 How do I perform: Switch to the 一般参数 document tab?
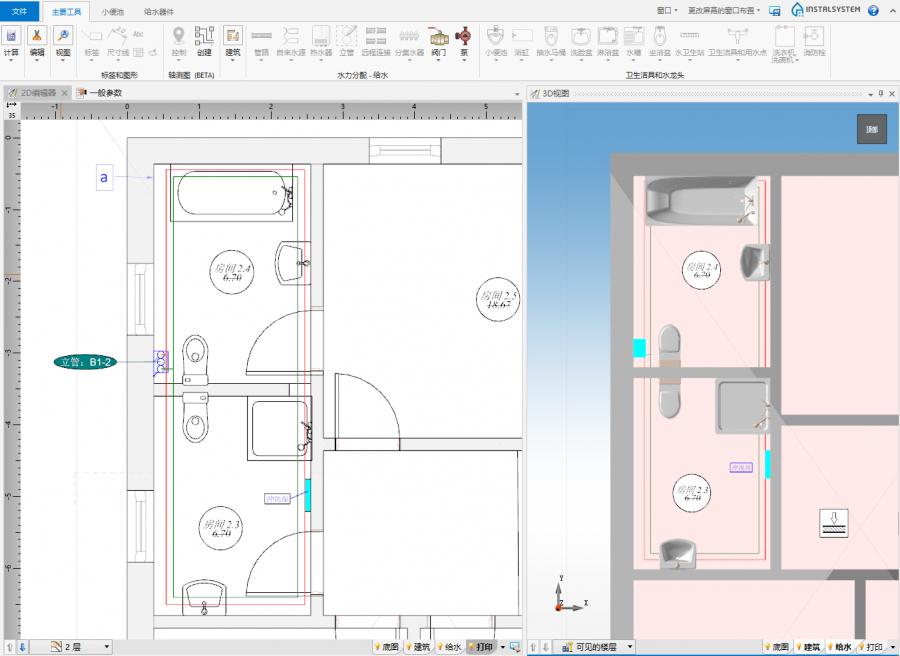[103, 93]
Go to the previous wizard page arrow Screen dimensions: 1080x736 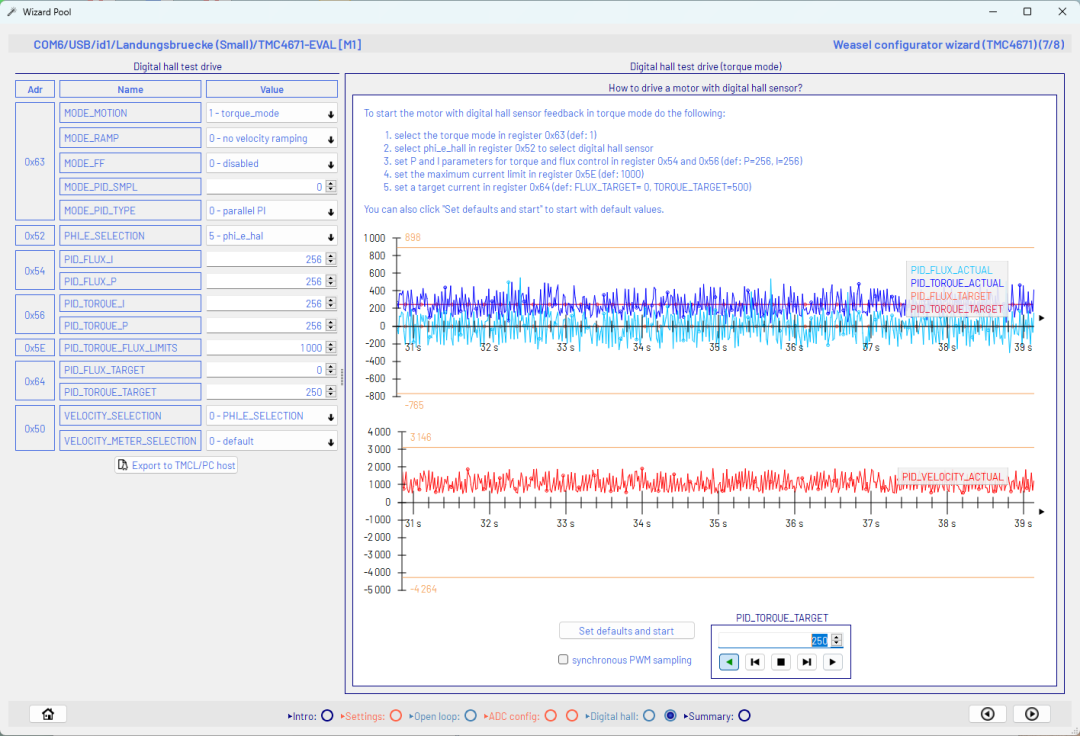[x=987, y=714]
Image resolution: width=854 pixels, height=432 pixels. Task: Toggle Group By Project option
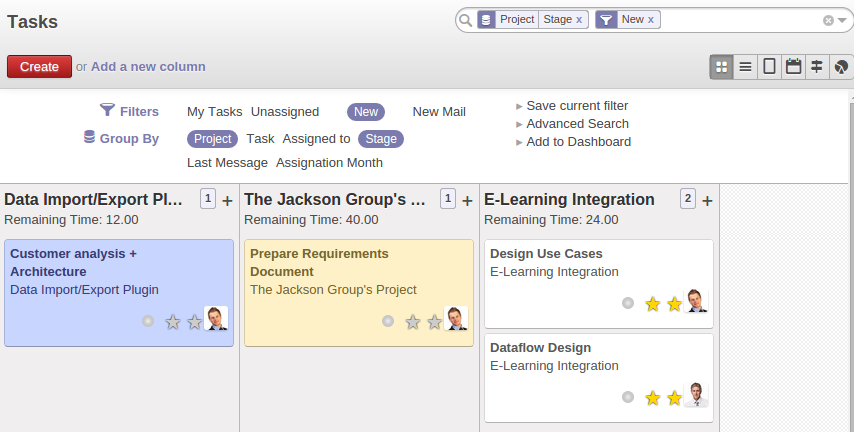[x=213, y=139]
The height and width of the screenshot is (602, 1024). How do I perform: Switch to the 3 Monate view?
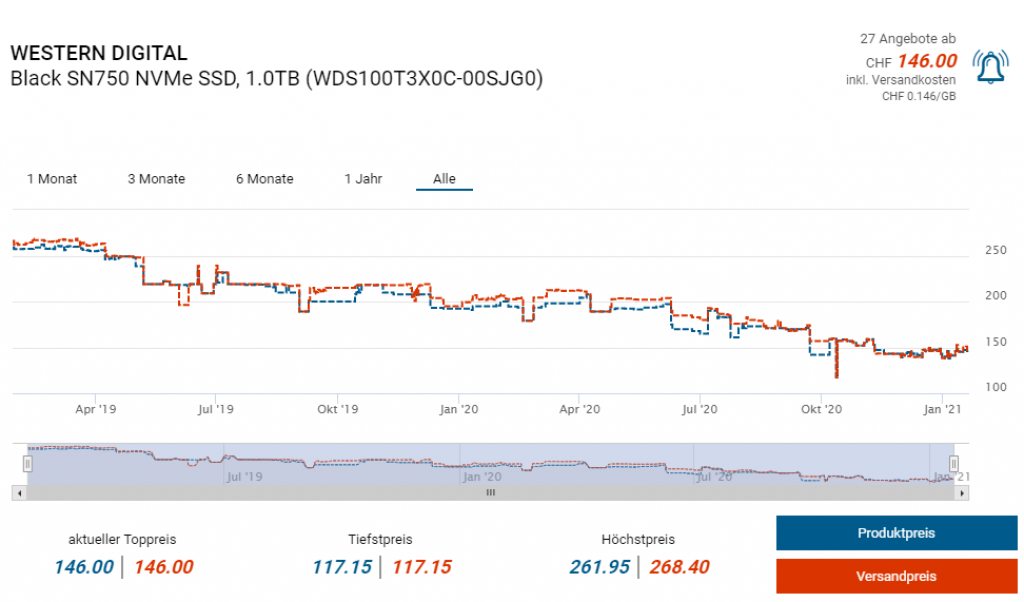coord(156,179)
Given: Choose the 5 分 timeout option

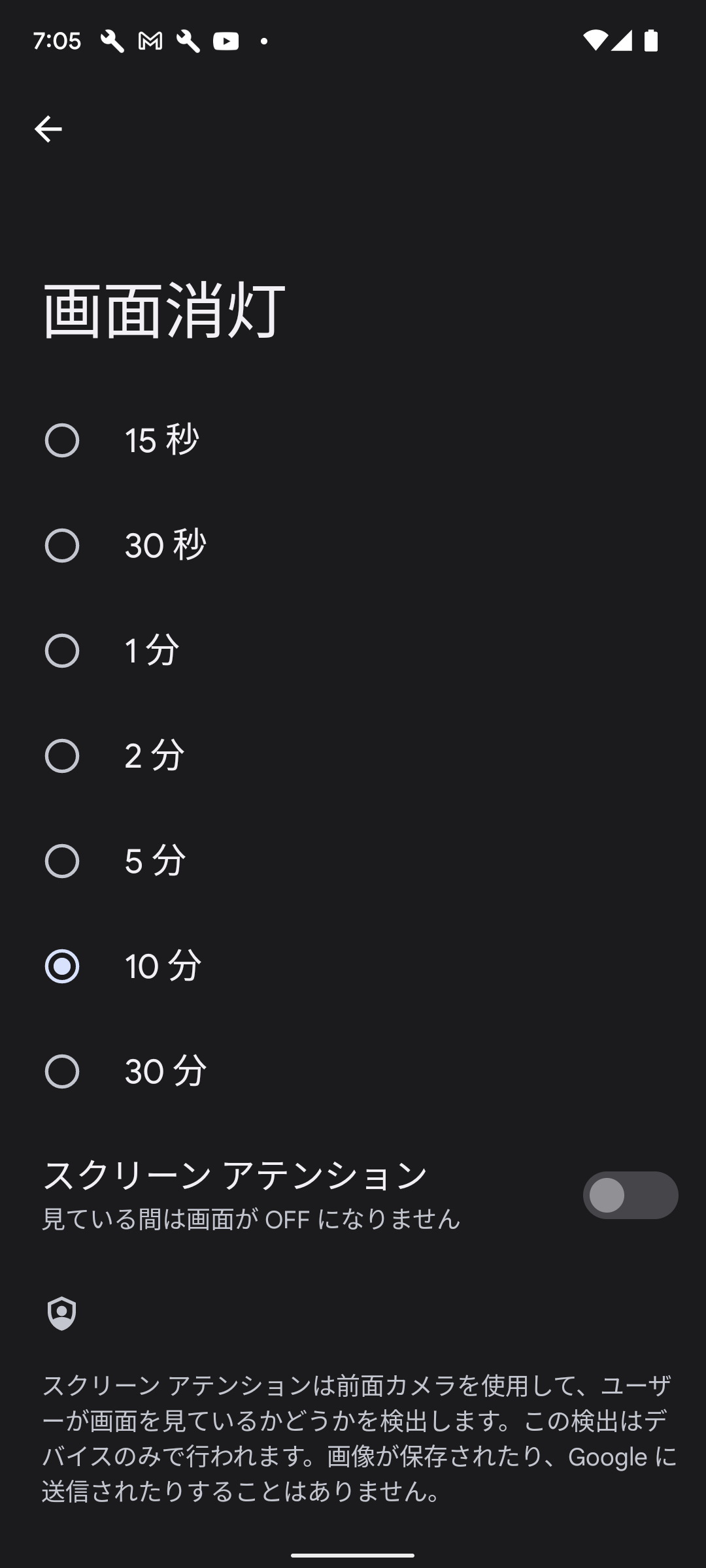Looking at the screenshot, I should [x=62, y=861].
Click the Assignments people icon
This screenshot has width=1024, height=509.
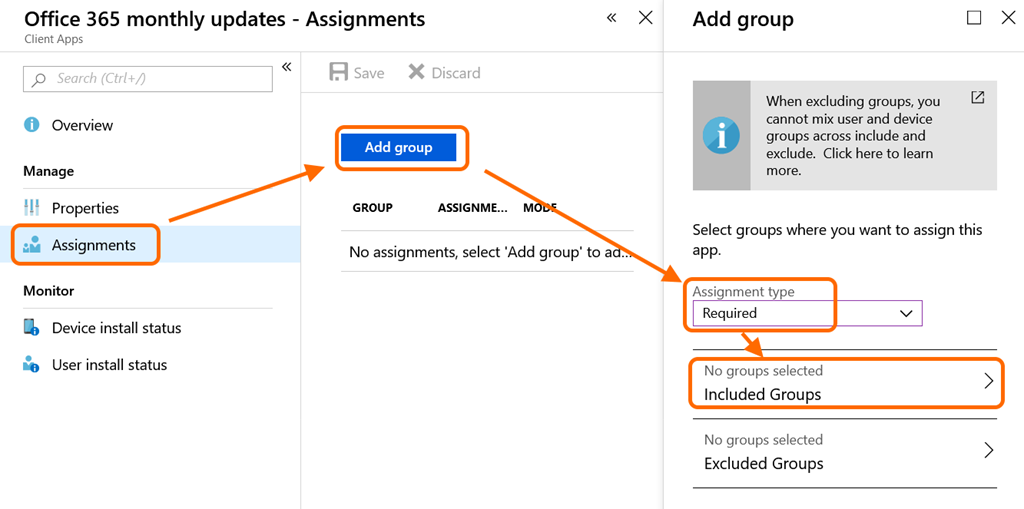pos(32,246)
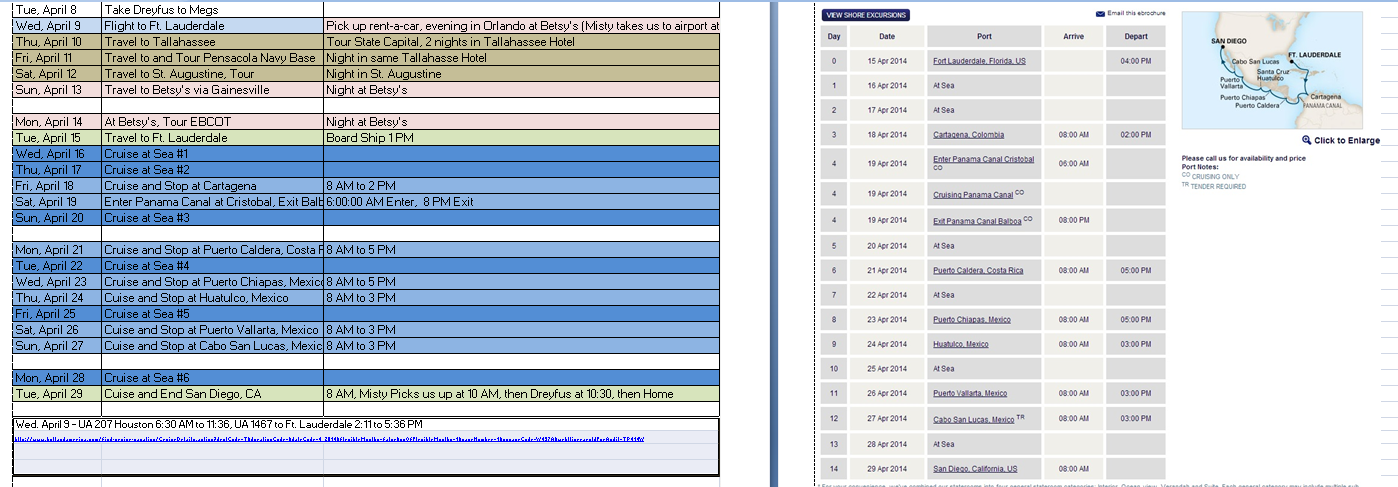Click the Huatulco, Mexico port link

pyautogui.click(x=960, y=344)
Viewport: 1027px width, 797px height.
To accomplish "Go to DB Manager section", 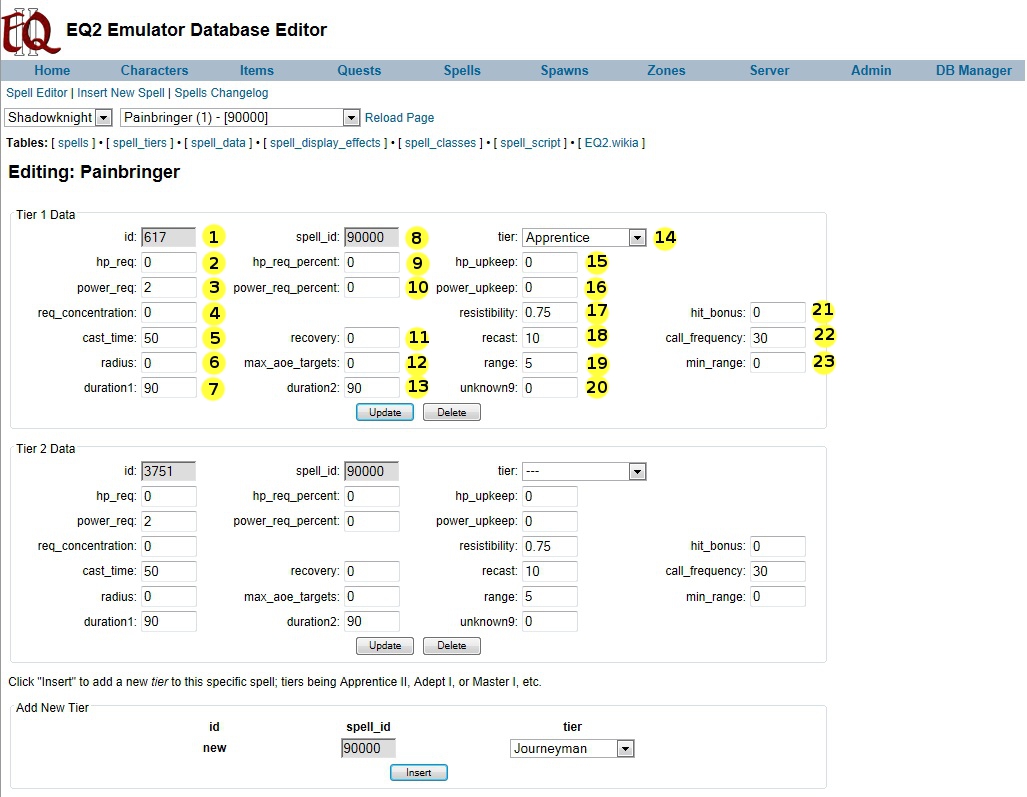I will [x=973, y=70].
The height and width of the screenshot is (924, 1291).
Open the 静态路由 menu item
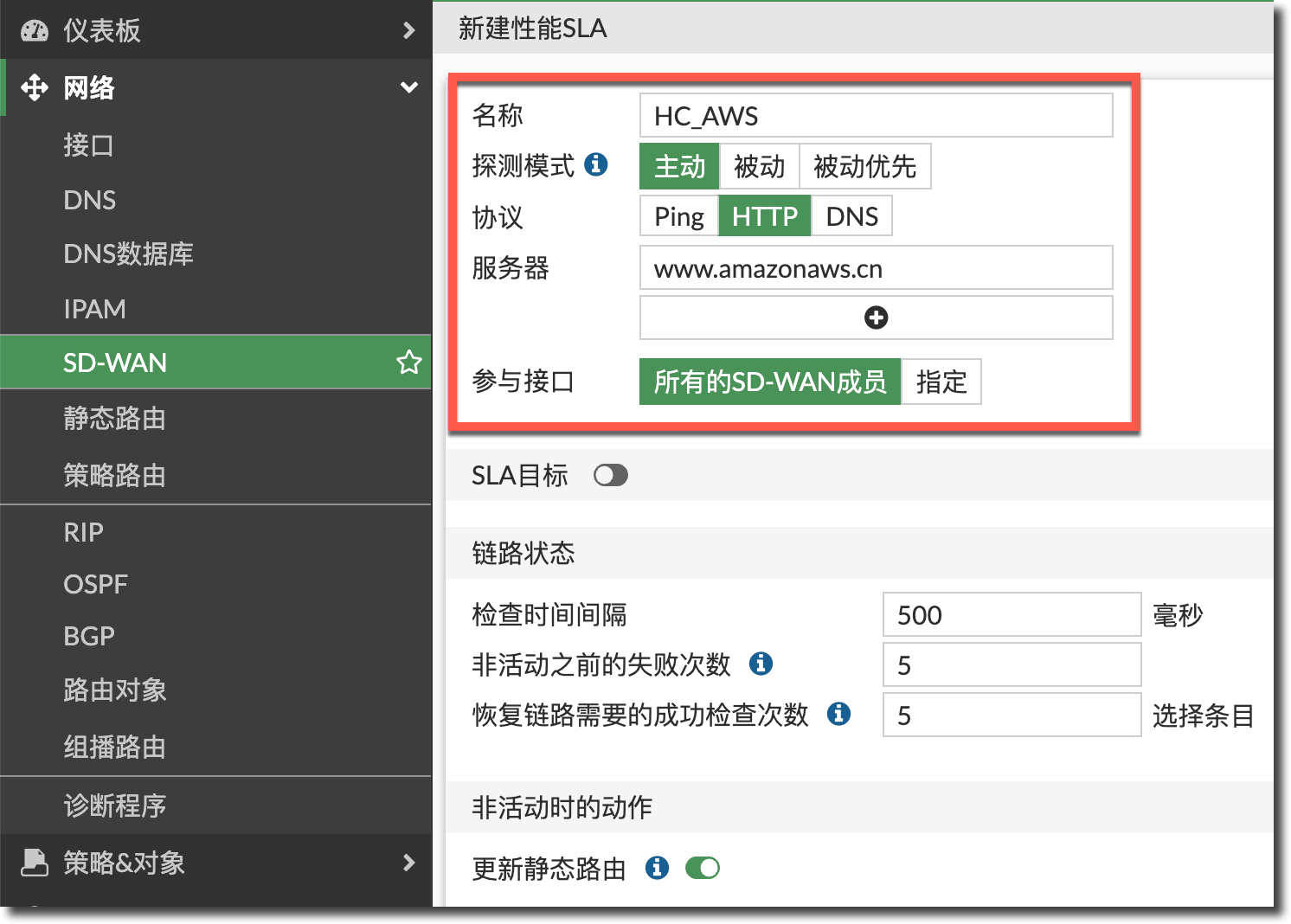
* * * *
Reproduce exactly, and only, the lines from the one containing "The height and width of the screenshot is (924, 1291)." through the last line of the records above, both included, leaving out any pictures.

> [SOLUTION]:
The height and width of the screenshot is (924, 1291).
Open the 静态路由 menu item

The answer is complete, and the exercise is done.